Extract every line of the data below that contains the word "Expand".

SUPPLIED DATA:
*****

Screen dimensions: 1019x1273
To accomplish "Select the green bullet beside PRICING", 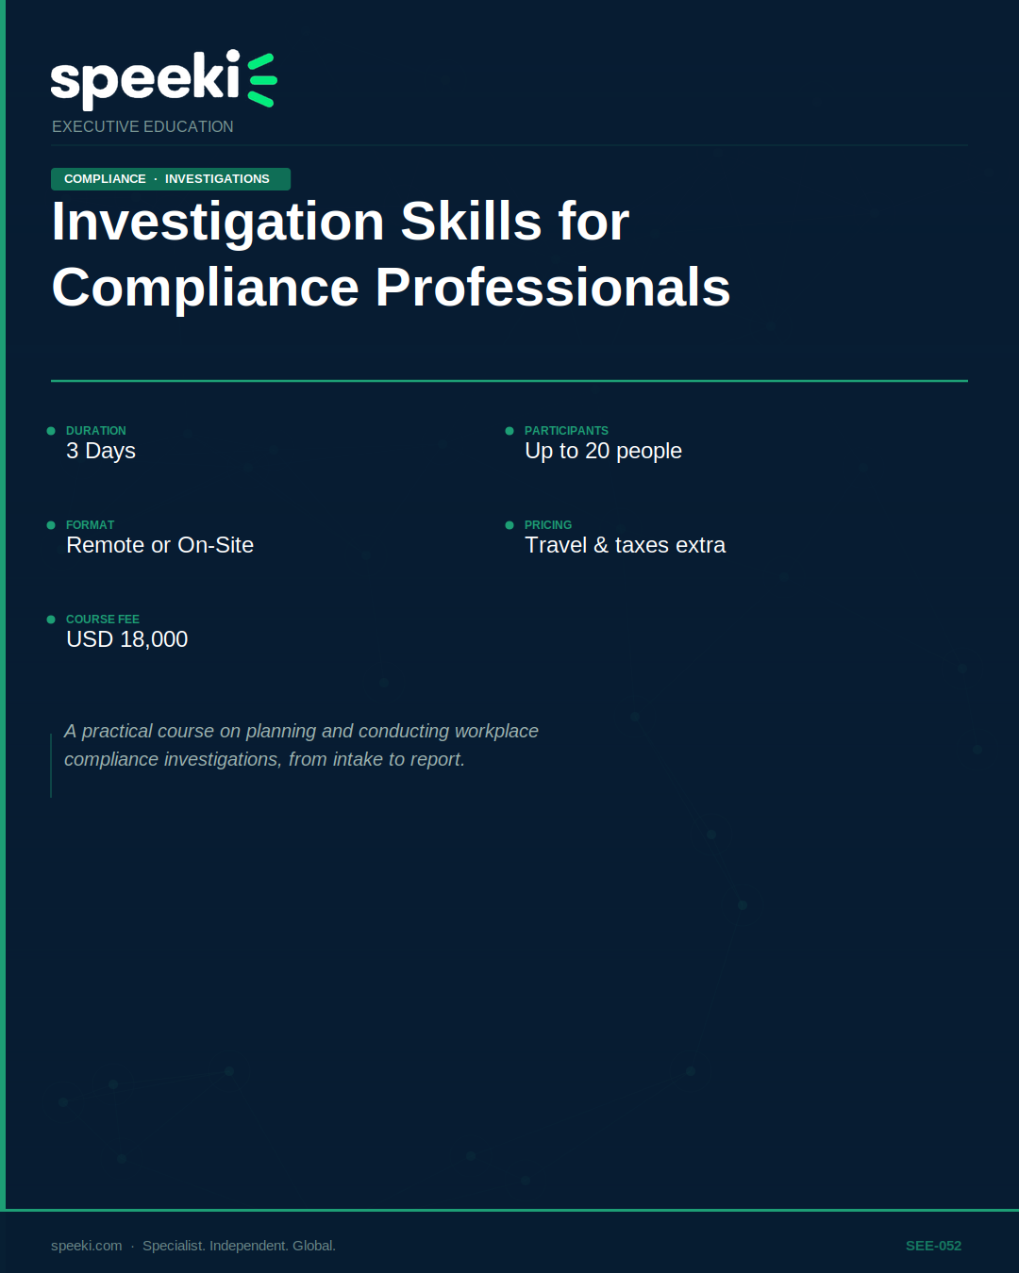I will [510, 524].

*****

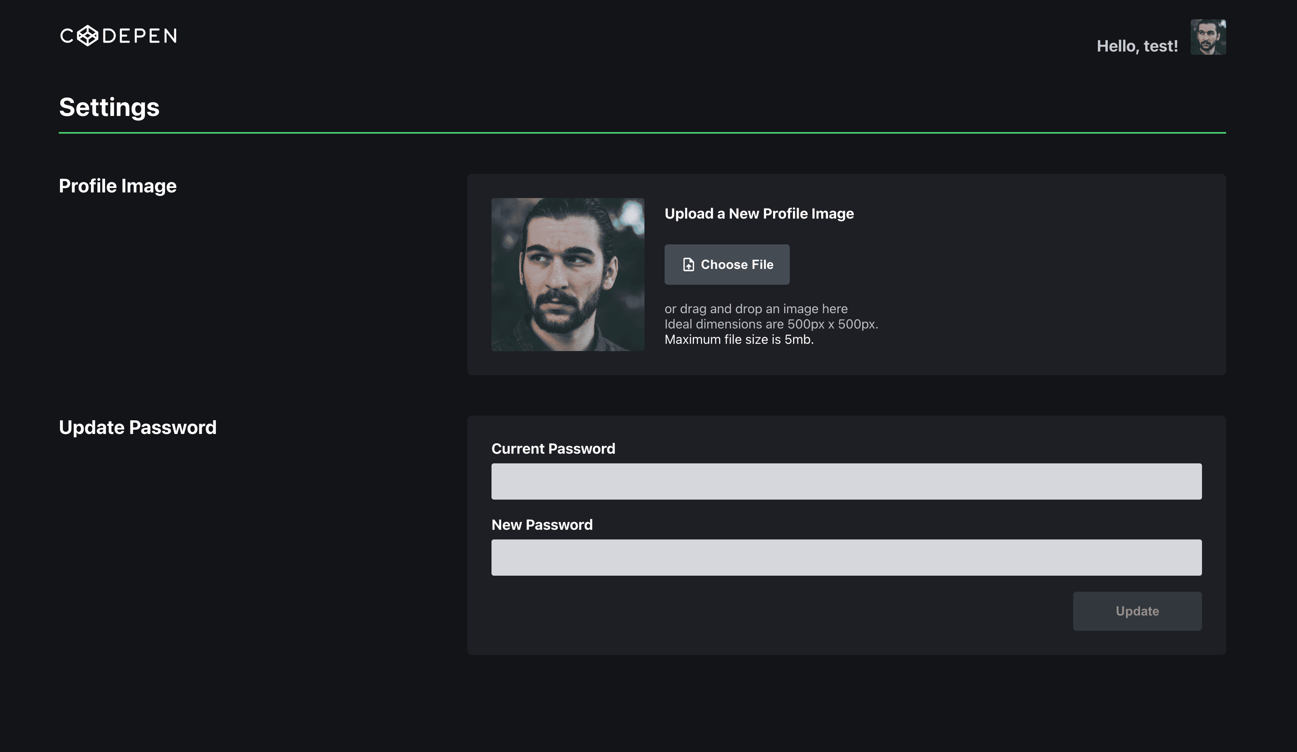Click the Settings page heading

*****

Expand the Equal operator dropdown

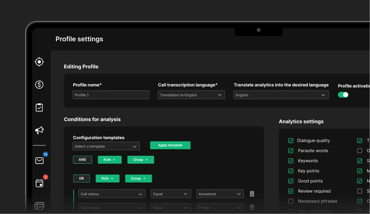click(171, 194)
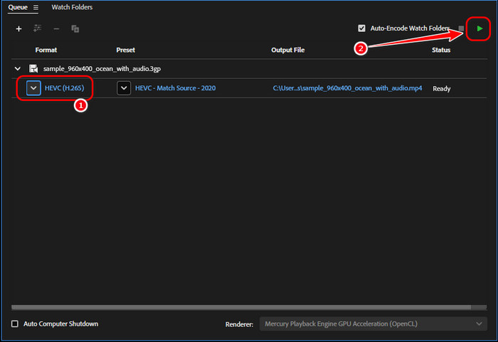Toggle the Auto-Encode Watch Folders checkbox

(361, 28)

*****

ANSWER TO THIS TASK:
Expand the Equal operator dropdown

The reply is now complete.